Ante la inminente saturación de este tipo de alojamiento, Gómez ha anunciado una "hoja de ruta" para la regulación de la vivienda turística basado en siete propuestas como la creación de una mesa de trabajo conjunto con la Agencia Valencia de Turismo para crear un foro permanente sobre este asunto y ofrecer información a los agentes implicados.

El consistorio también pretende reunirse con las distintas asociaciones de apartamentos turísticos, las asociaciones de vecinos afectados y el sector hotelero de València para coordinar una regulación consensuada del sector y establecer parámetros que fomenten el desarrollo turístico positivo.

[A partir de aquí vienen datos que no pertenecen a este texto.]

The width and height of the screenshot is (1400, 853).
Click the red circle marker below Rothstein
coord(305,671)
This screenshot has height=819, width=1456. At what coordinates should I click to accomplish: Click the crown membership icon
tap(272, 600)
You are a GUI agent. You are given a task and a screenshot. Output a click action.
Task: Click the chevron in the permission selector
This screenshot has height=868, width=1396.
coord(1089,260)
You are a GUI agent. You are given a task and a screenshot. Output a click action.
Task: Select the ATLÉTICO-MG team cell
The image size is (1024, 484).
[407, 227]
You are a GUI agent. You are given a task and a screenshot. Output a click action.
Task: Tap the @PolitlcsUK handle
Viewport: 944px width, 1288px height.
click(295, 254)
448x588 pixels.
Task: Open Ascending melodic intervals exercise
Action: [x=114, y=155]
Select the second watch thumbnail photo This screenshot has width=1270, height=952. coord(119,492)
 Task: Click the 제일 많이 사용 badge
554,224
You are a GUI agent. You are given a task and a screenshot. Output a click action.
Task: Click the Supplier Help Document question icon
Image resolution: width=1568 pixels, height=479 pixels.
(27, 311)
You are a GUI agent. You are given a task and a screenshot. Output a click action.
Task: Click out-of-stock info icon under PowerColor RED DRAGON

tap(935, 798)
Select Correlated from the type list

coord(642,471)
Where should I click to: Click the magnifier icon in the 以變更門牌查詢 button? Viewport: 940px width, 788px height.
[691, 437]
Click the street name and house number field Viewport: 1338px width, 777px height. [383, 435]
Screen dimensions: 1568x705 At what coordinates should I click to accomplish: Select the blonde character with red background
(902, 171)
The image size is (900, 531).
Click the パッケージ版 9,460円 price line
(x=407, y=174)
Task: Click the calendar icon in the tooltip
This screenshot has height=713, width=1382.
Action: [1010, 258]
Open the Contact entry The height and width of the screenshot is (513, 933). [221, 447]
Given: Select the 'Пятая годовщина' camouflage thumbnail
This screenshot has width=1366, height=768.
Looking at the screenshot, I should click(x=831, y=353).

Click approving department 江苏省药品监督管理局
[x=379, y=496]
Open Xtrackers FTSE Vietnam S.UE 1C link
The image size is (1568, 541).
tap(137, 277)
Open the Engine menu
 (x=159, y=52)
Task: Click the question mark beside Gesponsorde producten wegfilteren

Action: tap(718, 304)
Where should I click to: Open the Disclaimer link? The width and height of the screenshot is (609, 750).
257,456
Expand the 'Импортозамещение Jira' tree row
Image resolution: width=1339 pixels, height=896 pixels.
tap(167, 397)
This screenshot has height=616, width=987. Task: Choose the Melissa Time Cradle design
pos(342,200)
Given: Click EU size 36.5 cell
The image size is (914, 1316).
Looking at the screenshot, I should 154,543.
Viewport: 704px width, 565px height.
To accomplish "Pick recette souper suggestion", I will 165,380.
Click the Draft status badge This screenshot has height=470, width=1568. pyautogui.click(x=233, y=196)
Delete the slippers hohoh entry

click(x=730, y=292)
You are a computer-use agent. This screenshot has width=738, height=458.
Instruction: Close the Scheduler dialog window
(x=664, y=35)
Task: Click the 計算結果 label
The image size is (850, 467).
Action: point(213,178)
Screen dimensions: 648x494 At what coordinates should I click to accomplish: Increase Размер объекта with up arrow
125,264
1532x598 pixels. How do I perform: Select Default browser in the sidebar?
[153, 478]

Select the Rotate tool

Además, Turismo se plantea exigir una licencia de actividad económica a los propietarios de las viviendas que pretendan alquilar de forma estacional, así como establecer más controles y límites e las zonas sobre saturadas como Ciutat Vella, que dispondrá de una regulación específica.

En este sentido, Gómez ha aseverado que el Ayuntamiento será "muy estricto" con la regulación de los apartamentos turísticos y ha declarado a València "ciudad non grata" para los alojamientos ilegales y la economía sumergida.